Nothing PZip does couldn't be done by chaining together existing tools - compressing with `gzip`, deriving a key and
encrypting with `openssl`, generating a MAC (if not using GCM), etc. But at that point, you're probably writing a
script to automate the process, tacking on bits of data here and there (or writing multiple files). PZip simply wraps
that in a nice package and documents a file format. Plus having a Python interface you can pretty much treat as a file
is super nice.

*Why not store filename?*

Storing the original filename has a number of security implications, both technical and otherwise.

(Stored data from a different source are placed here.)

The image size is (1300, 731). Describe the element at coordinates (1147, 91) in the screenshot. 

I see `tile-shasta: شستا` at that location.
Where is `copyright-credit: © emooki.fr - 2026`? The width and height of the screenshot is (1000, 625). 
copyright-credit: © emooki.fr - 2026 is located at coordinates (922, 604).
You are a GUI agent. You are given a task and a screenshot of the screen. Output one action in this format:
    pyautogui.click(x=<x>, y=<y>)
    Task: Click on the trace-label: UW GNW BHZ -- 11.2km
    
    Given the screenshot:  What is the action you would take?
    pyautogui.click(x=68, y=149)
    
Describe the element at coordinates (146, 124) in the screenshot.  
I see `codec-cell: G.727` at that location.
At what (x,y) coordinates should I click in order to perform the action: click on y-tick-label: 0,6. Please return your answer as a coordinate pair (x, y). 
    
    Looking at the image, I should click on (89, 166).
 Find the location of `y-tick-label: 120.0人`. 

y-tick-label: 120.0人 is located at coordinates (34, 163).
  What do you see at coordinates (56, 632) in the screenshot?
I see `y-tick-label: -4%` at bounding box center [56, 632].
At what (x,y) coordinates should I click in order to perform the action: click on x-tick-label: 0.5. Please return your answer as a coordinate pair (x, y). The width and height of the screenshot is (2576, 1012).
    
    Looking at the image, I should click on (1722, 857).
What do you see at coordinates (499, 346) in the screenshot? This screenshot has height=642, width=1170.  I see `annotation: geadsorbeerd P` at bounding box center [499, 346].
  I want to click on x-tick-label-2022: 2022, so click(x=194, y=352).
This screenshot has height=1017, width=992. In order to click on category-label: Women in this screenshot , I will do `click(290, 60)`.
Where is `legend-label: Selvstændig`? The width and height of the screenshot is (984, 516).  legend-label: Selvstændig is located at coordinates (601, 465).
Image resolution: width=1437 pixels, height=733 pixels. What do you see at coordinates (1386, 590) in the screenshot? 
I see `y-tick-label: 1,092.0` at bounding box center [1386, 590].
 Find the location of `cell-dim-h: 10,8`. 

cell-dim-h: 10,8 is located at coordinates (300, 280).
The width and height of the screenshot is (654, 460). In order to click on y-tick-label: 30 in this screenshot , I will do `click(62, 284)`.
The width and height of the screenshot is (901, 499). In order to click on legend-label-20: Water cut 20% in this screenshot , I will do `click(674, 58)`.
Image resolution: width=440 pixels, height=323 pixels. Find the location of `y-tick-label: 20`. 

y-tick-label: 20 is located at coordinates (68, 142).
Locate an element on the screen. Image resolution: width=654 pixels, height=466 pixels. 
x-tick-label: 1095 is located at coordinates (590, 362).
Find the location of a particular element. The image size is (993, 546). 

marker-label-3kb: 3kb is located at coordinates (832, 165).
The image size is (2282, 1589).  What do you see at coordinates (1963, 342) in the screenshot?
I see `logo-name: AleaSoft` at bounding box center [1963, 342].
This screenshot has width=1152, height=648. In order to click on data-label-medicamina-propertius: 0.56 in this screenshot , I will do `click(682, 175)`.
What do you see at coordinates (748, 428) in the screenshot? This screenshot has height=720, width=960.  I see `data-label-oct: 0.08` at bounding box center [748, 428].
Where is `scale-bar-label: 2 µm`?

At a technical level,
PZip would need to ensure safe filename handling across all platforms with regards to path delimiters, encodings, etc.
Additionally, PZip was designed for a system where user-generated file attachments may contain sensitive information in
the filenames themselves. In reality, having a stored filename is of minimal use anyway, since the default behavior is
to append and remove a `.pz` suffix when encrypting/decrypting. If a `.pz` file was renamed, you would have a conflict
that would likely be resolved by using the actual filename (not the stored filename) anyway.